By Abdi Sheikh and Aaron Ross
MOGADISHU (Reuters) — Russia's announcement that it was withdrawing from a pact that allowed Ukrainian grains to leave Black Sea ports sent a shiver through poorer countries, many of which are already reeling from inflation, climate shocks and conflict.
The Black Sea grains deal, brokered by the United Nations and Turkey in July 2022, helped bring down global food prices and allowed aid agencies to access hundreds of thousands of tonnes of food at a time of rising needs and scarce funding.
In Somalia's capital Mogadishu, wheat prices that had doubled when Russia invaded Ukraine fell by a quarter after the deal was signed. In the wake of Moscow's announcement, everyone from traders to bakers to victims of the country's armed conflicts and droughts was feeling a sense of dread.
«I don’t know how we will survive,» said Halima Hussein, a mother of five children who lives in a crowded Mogadishu camp for people displaced by years of failed rains and violence by Islamist militants.
«Aid agencies try their best to sustain our lives.

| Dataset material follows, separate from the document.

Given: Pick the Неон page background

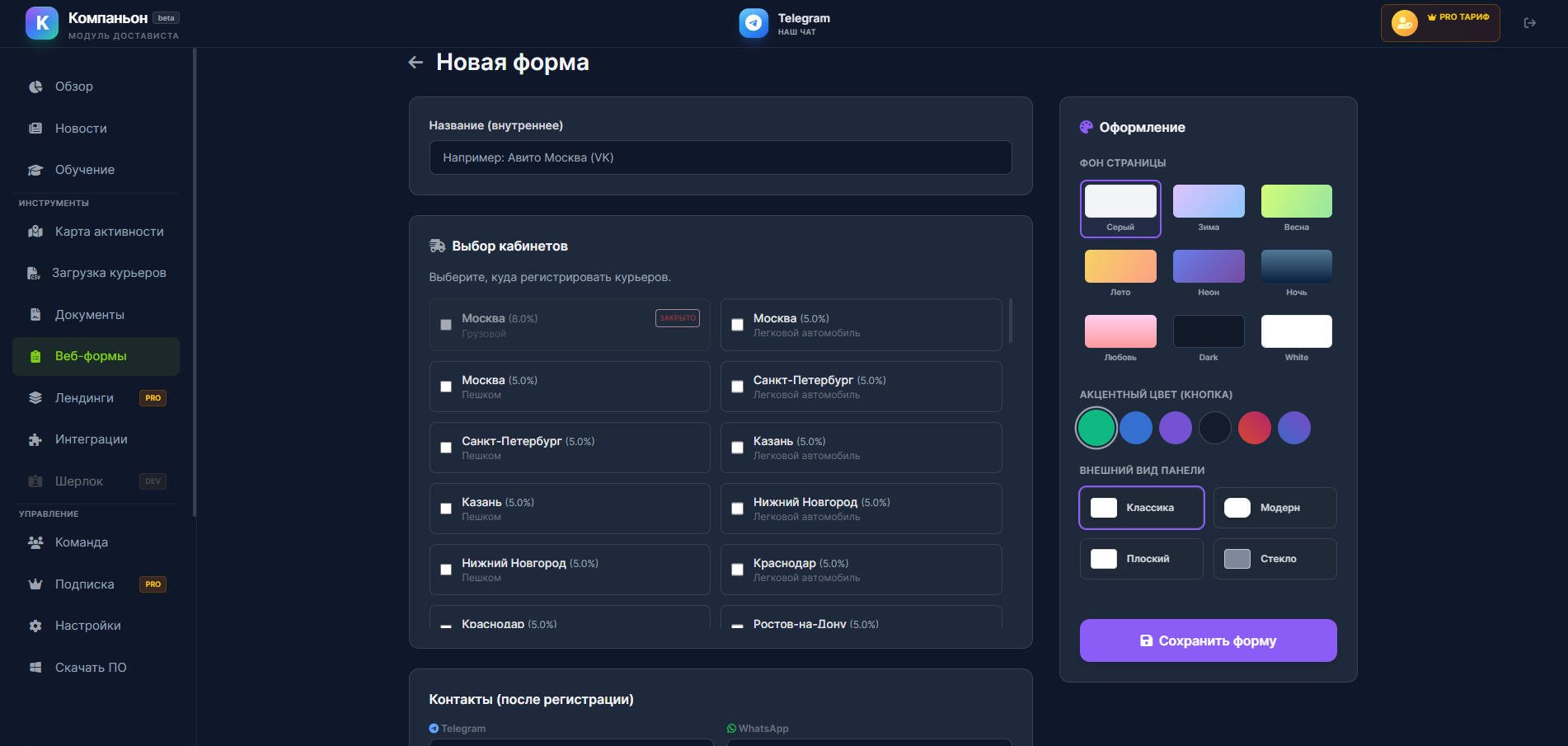Looking at the screenshot, I should pyautogui.click(x=1208, y=267).
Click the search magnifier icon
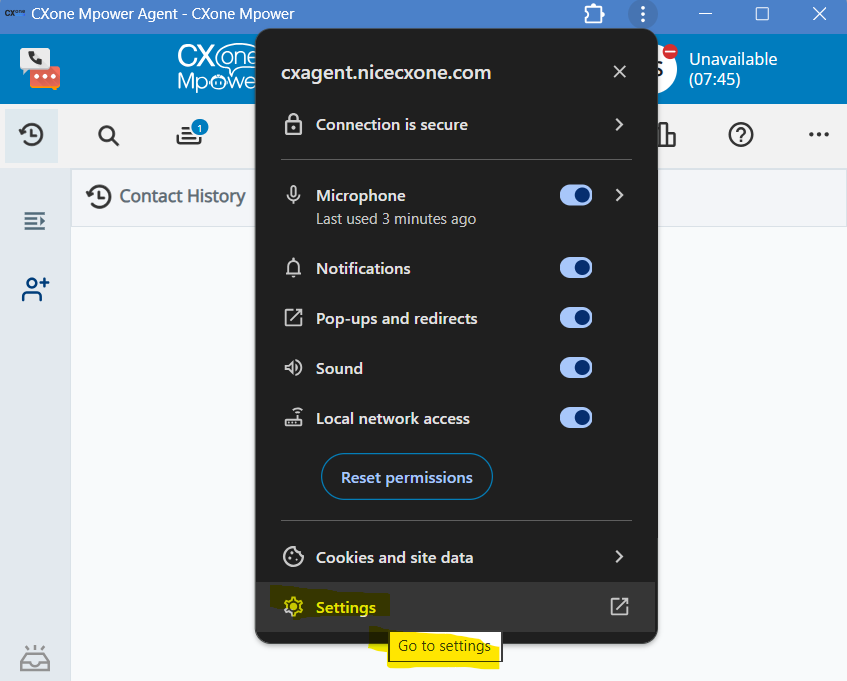The width and height of the screenshot is (847, 681). (x=108, y=135)
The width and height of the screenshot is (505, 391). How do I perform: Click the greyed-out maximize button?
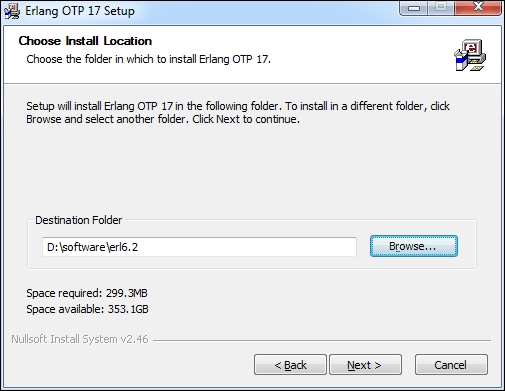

They have very little to give,» she said.
Some traders in Mogadishu projected that a 50 kg bag of wheat grain could rise from the current $20 to nearly $30.
Korir Sing'Oei, the permanent secretary at the foreign affairs ministry in Kenya, which has also been contending with the Horn of Africa's worst drought in decades, said food prices that are already at historic highs would rise further.
«Commodities that used to cost say a pound or two will now cost four, the prices will just double,» he told Reuters.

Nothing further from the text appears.